The appraised value of the lots, in the resale market, was frequently below the purchase price the buyer had paid. A buyer who completed all payments often discovered the lot was worth $500-800 on the open market, not the $1,500-2,500 they had paid in.

The federal response
Congress passed the Interstate Land Sales Full Disclosure Act in 1968, requiring developers selling lots across state lines to register with the federal government and to provide buyers with property reports disclosing the actual condition of the development, the contractual terms, and the risks. The Act was a direct response to abuses in the land sales industry, of which GDC’s practices were a prominent example.
After 1968, GDC operated under the Act’s disclosure regime. The required property reports did include the disclaimers about amenities and resale markets that buyers had often missed in earlier years. Whether buyers actually read the reports before signing contracts is a different question; the Act’s enforcement mechanism was primarily disclosure rather than substantive regulation of contract terms.
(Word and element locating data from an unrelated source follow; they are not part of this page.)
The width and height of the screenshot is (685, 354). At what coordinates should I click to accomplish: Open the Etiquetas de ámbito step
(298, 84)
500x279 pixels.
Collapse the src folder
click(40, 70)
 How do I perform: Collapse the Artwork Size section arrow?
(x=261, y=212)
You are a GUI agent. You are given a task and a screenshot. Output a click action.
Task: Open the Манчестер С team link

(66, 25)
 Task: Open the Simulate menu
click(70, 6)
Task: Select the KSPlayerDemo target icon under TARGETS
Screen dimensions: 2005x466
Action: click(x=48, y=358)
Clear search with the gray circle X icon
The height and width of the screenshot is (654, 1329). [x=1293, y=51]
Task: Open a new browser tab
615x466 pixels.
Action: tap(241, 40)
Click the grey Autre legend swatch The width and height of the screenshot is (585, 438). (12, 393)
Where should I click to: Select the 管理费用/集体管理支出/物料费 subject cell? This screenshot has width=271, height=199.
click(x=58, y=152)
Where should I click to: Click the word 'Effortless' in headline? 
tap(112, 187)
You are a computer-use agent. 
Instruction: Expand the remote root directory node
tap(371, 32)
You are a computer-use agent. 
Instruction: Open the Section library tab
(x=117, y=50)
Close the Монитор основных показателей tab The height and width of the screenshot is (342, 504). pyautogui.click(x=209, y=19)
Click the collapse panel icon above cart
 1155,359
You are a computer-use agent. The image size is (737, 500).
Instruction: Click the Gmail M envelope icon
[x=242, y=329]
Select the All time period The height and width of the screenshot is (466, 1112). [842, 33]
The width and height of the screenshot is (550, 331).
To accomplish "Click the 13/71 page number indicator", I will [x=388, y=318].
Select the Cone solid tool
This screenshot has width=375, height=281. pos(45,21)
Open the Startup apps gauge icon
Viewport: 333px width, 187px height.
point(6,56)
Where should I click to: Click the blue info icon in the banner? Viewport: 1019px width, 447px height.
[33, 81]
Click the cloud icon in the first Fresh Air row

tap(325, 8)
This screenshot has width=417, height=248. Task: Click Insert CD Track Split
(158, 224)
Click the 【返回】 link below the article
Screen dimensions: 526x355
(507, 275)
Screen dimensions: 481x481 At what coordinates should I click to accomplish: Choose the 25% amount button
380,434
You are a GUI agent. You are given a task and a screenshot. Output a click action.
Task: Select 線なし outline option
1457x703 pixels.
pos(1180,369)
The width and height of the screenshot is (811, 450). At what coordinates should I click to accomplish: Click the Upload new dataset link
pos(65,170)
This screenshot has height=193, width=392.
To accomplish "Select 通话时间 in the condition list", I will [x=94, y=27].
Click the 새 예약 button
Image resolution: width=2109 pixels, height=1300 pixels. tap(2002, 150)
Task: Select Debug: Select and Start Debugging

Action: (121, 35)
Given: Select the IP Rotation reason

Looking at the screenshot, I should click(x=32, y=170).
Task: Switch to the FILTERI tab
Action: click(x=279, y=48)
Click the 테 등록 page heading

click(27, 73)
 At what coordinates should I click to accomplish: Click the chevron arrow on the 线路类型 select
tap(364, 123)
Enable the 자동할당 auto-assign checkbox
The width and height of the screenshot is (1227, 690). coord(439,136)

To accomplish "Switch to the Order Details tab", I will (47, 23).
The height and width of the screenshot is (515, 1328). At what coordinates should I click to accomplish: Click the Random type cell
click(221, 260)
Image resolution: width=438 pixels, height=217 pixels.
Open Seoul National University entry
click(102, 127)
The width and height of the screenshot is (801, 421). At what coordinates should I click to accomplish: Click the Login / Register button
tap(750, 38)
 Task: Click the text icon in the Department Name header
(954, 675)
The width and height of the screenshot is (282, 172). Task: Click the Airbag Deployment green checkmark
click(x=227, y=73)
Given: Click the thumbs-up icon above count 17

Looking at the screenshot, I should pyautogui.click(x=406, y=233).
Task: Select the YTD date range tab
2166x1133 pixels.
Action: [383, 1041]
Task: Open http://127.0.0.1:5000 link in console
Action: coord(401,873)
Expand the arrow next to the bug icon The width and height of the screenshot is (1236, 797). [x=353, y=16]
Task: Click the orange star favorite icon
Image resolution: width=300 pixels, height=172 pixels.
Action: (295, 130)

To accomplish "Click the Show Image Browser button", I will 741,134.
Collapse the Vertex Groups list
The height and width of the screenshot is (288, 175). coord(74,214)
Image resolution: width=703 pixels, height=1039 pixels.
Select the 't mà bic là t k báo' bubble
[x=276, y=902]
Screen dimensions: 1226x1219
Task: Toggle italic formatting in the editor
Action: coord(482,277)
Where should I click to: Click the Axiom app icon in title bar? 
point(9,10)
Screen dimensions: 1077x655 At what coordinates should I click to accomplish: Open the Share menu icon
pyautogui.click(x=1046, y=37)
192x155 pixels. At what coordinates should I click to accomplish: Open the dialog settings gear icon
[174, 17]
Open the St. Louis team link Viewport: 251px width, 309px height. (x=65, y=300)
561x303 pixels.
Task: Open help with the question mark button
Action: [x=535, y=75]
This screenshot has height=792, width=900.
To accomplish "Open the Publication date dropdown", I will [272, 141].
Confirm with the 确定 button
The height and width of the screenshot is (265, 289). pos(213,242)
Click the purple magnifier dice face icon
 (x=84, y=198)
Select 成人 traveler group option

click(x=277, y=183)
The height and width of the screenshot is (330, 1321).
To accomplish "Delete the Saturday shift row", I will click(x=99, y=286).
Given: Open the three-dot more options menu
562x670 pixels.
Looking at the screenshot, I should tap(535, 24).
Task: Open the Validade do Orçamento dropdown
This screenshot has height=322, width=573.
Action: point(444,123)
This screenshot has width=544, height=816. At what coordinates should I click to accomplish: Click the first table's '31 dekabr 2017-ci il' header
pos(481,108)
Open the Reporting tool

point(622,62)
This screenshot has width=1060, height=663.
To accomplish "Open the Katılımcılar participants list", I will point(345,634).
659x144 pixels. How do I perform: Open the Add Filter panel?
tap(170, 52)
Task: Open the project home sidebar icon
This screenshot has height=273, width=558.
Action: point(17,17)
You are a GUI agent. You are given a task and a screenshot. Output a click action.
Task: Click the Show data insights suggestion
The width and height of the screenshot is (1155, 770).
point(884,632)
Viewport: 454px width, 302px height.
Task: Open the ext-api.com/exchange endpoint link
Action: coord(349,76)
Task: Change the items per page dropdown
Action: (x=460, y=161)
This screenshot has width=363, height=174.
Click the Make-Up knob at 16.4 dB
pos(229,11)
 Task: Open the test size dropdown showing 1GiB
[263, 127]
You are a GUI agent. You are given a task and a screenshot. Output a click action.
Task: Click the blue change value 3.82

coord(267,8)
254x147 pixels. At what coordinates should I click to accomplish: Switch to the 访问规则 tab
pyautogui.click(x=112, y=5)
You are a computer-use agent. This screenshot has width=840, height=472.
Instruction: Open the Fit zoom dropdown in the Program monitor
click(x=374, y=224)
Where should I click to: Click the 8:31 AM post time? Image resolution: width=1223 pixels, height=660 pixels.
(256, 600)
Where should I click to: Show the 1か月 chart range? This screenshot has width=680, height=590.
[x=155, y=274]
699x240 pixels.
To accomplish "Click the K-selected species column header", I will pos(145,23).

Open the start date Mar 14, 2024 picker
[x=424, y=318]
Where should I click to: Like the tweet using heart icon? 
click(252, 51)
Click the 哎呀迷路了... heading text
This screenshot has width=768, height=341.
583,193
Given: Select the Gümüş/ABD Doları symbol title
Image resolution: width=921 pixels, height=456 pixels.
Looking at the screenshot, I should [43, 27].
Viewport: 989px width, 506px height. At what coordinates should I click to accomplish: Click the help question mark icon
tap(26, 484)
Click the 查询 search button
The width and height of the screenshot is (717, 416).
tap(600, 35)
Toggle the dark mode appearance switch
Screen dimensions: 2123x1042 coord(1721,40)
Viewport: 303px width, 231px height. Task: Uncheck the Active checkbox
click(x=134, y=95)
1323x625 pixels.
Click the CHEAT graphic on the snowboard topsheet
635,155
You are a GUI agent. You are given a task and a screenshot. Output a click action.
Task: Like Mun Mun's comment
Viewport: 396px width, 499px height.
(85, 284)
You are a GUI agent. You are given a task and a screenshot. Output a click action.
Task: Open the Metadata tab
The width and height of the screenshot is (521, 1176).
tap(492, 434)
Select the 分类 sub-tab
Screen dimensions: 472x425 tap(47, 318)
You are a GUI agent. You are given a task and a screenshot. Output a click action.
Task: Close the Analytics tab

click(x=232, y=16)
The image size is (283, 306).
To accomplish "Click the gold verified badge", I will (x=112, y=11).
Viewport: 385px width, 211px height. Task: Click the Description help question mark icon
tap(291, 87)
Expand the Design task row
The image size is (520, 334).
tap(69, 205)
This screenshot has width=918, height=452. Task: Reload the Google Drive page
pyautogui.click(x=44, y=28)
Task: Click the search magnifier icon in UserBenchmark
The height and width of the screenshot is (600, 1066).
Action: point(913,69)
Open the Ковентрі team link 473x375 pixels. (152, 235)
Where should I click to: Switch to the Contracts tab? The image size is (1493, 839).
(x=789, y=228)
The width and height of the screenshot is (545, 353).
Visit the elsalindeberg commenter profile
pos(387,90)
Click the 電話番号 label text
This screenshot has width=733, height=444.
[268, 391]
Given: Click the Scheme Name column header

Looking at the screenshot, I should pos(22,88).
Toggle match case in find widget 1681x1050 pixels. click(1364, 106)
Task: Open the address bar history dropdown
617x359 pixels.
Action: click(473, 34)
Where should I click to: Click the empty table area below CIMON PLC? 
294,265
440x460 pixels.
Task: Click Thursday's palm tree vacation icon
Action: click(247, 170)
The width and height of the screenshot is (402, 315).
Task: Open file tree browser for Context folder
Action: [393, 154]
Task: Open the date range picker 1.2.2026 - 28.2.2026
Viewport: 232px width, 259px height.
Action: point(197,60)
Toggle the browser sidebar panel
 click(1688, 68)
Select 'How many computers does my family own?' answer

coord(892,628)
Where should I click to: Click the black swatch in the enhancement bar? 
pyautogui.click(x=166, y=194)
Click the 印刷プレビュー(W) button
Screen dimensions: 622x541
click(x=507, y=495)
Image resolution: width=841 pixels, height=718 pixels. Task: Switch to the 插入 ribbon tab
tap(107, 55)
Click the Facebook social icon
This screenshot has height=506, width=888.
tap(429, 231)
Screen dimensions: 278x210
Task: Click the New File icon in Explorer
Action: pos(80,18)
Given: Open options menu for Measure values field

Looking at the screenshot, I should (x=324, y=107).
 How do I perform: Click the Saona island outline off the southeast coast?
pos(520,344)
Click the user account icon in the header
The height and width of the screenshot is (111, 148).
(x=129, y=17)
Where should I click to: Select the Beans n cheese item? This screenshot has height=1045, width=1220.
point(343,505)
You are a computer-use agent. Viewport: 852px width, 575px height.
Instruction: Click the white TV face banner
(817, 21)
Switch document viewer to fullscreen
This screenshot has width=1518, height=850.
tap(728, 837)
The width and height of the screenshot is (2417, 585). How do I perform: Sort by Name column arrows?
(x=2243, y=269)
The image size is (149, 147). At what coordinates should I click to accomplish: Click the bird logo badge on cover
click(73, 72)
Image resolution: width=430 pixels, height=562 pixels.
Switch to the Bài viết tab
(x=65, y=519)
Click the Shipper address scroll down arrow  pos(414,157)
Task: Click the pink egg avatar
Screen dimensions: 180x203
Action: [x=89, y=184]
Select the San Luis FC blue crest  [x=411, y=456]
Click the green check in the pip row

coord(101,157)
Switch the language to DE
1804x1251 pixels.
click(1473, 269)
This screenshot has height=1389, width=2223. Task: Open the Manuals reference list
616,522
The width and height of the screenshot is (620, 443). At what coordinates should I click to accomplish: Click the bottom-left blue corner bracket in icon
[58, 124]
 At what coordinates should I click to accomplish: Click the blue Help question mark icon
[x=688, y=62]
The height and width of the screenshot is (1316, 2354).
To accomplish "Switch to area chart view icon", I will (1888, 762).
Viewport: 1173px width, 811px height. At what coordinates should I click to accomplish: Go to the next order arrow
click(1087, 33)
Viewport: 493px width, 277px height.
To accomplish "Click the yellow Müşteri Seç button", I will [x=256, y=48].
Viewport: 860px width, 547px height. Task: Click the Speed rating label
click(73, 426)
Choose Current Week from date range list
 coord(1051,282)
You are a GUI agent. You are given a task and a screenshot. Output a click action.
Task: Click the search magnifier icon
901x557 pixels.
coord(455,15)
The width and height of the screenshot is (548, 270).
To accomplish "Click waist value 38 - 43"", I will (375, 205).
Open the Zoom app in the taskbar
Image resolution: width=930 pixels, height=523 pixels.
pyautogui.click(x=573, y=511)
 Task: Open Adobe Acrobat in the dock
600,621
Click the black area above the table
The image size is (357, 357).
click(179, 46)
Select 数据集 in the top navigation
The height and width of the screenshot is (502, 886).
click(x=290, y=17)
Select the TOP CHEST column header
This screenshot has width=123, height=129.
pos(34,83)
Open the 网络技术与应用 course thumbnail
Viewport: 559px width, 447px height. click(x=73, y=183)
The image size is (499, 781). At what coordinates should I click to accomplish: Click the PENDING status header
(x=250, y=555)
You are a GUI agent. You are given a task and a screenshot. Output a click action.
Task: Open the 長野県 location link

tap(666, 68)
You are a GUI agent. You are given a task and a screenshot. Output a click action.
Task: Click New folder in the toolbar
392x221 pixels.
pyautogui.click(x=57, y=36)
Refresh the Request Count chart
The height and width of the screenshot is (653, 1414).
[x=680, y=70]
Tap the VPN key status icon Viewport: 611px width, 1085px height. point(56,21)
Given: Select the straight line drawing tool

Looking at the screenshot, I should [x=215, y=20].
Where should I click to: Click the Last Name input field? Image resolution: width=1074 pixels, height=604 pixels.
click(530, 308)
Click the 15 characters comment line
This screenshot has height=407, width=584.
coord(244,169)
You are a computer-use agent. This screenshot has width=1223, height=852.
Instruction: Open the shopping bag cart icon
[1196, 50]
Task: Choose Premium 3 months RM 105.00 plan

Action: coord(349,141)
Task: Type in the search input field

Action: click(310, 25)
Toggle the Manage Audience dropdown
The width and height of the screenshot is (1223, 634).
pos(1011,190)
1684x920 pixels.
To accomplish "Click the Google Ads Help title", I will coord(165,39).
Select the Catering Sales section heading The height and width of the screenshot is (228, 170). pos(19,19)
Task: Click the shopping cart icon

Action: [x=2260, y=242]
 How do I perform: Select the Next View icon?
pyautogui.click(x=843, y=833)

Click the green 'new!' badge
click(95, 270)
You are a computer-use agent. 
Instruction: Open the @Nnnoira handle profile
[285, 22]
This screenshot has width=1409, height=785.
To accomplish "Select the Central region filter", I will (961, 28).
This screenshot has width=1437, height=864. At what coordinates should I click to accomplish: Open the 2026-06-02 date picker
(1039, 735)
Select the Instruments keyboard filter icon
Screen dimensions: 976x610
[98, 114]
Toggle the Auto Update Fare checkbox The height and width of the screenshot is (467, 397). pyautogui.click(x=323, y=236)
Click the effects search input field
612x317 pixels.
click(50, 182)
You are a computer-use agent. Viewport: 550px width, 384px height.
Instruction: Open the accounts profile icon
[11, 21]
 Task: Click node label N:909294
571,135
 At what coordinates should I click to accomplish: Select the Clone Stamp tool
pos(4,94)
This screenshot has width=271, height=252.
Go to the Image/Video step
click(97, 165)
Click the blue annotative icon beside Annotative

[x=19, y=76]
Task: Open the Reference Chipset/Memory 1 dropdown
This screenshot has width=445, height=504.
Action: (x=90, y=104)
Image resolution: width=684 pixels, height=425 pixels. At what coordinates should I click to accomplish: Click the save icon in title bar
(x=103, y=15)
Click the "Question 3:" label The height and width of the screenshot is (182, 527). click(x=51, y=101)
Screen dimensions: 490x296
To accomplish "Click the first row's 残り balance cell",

GAO reports through the 1970s continued to find systematic problems with installment land sales, including GDC’s. The Federal Trade Commission opened multiple inquiries into the company’s marketing practices. Class-action lawsuits were filed by groups of buyers in multiple jurisdictions.
The 1990 criminal indictment
The criminal exposure came in 1990. The U.S. Attorney for the Southern District of Florida charged three GDC executives, the company’s CEO and two other senior officers, with fraud. The case, U.S. v. General Development Corporation et al. (90-Cr-6027), alleged that the executives had knowingly misrepresented the value of GDC’s lots to homebuyers through a separate financing program GDC operated.
The specific scheme involved GDC’s “Custom Homes” program, where buyers could purchase a GDC lot together with a house to be built on it. The indictment alleged that GDC was selling these house-and-lot packages at prices that incorporated inflated appraisals of the underlying lots, with the inflated appraisals used to support financing that the buyers could not actually carry on the underlying real economics.
The executives pleaded guilty in 1990 and received prison sentences. The plea agreements were extensively reported in the Miami Herald and the national business press at the time. The criminal case was, in practical terms, the end of GDC as a coherent business.
What the legacy looks like
Palm Bay’s modern footprint is the legacy. The streets GDC platted, dozens of subdivisions covering most of west and southwest Palm Bay, are the city’s actual street grid. The lot dimensions, the right-of-way patterns, the arterial spacing, all of it traces to GDC’s 1960s-1970s engineering.
Many of those lots have since been built on, in some cases by the original buyer’s heirs, in some cases by speculators who acquired tax-foreclosed lots from defaulted buyers. Some lots remain vacant, still owned (or owned by descendants of owners) who paid through their installment contracts but never built. Brevard County’s tax rolls include a long list of small, undeveloped GDC-era lots, many with out-of-state mailing addresses for the tax bill.
The buyers who got the rawest deal were those who paid through their contracts in good faith, took title, and then discovered the lot was worth half what they had paid. There is no compensation for that. The Interstate Land Sales Full Disclosure Act was not retroactive. The 1990 criminal case targeted the most egregious practices but did not unwind the millions of legitimate installment contracts. Those buyers, or their estates, simply own the lots they paid for. Whether they ever recouped their investment depended on Palm Bay’s long-term real estate market, which has eventually appreciated to the point where most original lot prices are below current land values, even if the buyer never built anything.
The mail-order land sales era ended. The city it produced is still here.